** start LISTING **

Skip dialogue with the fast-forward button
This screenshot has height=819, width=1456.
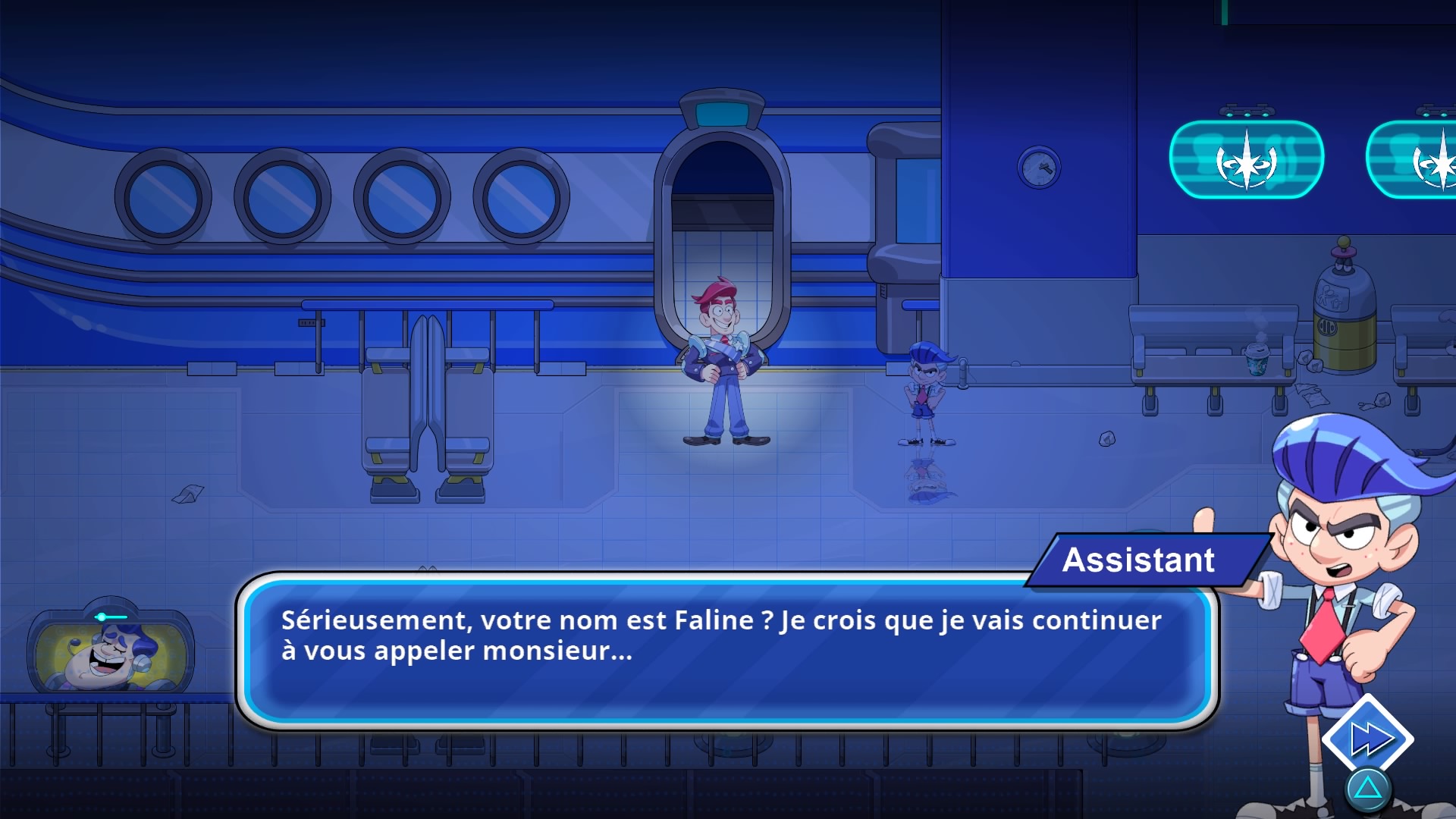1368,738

** end LISTING **
** start LISTING **

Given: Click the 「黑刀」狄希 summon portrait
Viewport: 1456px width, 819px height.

** end LISTING **

WHAT YOU ARE ASKED TO DO: Format the entries from the line containing "Given: Click the 「黑刀」狄希 summon portrait" through the line containing "Viewport: 1456px width, 819px height." as a JSON list of strings, one string per line, leaving out blank lines.

OUTPUT FOR THIS TASK:
[
  "Given: Click the 「黑刀」狄希 summon portrait",
  "Viewport: 1456px width, 819px height."
]